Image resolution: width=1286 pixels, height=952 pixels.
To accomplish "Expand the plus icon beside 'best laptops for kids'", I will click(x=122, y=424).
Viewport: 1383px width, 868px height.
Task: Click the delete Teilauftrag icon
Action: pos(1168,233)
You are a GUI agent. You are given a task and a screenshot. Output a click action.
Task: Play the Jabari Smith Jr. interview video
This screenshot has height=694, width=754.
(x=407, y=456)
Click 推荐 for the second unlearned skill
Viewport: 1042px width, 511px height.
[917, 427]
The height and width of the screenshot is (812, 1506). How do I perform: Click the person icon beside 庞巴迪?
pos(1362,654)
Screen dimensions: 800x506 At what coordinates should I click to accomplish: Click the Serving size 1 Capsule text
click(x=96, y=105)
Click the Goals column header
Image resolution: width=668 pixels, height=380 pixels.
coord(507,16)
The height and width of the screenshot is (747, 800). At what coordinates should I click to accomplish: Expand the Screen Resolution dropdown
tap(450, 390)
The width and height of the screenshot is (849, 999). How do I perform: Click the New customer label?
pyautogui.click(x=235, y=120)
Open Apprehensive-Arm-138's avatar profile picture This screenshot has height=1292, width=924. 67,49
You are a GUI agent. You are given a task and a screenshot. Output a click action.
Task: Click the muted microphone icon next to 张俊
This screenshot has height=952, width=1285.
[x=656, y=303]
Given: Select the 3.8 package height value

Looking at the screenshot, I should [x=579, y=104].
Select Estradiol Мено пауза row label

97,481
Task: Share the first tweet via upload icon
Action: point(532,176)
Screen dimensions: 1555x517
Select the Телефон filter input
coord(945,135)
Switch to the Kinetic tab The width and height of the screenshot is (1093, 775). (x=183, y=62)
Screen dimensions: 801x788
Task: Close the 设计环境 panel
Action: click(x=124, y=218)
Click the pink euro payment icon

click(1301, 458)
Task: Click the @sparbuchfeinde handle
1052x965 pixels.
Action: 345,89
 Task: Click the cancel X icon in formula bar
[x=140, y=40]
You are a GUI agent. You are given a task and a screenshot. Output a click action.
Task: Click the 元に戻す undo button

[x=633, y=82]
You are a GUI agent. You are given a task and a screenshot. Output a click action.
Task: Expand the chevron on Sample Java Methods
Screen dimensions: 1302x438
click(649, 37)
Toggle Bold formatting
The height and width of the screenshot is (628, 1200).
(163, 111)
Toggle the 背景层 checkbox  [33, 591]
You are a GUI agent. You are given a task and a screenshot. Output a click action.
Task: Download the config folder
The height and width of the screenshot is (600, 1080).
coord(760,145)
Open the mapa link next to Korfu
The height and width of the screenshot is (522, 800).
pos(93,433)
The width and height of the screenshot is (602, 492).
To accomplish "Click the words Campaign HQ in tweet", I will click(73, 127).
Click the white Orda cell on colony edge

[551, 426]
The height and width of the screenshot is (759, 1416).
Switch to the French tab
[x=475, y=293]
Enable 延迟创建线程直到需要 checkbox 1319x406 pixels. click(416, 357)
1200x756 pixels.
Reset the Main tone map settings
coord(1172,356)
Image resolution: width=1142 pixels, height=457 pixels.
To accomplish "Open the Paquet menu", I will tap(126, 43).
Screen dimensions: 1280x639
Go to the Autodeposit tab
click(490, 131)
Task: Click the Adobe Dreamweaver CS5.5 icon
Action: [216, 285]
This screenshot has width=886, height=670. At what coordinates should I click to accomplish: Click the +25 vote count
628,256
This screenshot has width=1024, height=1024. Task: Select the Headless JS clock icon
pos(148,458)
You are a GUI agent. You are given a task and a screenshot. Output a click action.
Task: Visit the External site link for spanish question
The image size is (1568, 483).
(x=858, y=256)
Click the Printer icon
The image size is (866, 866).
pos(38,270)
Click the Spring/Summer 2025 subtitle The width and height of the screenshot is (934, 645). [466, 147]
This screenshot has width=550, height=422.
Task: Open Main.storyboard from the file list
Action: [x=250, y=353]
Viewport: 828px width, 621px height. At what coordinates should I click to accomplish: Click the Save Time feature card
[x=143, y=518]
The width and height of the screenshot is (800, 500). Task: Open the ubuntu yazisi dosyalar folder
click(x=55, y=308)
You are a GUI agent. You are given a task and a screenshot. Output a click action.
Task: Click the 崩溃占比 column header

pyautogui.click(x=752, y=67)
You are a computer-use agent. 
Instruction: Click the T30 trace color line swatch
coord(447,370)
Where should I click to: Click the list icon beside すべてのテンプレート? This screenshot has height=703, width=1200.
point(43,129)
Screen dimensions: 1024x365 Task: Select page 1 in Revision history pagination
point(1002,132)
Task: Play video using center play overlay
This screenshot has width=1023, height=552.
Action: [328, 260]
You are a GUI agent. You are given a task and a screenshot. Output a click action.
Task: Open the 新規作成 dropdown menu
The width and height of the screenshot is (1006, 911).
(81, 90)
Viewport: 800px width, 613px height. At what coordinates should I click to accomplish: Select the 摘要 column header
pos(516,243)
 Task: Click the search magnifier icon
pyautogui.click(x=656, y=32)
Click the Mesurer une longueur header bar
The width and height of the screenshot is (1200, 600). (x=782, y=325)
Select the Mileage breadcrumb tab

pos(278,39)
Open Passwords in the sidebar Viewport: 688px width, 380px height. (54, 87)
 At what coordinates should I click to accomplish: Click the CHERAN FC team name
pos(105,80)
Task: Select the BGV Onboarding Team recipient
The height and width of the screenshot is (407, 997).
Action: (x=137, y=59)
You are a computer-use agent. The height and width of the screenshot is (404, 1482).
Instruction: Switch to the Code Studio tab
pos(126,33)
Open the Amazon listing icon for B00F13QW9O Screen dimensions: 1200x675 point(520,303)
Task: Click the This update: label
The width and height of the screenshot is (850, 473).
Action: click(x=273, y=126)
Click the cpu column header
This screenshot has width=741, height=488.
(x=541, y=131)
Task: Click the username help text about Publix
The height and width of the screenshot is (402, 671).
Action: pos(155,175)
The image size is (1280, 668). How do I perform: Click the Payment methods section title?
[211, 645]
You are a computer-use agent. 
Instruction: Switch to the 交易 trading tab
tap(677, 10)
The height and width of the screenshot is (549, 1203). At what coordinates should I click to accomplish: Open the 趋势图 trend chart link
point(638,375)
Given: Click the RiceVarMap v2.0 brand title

————————

→ Goal of the exercise
Across the listing above, find all lines where the word "Play" is present and copy them.

→ Output
Task: Play the Jabari Smith Jr. interview video
Task: Play video using center play overlay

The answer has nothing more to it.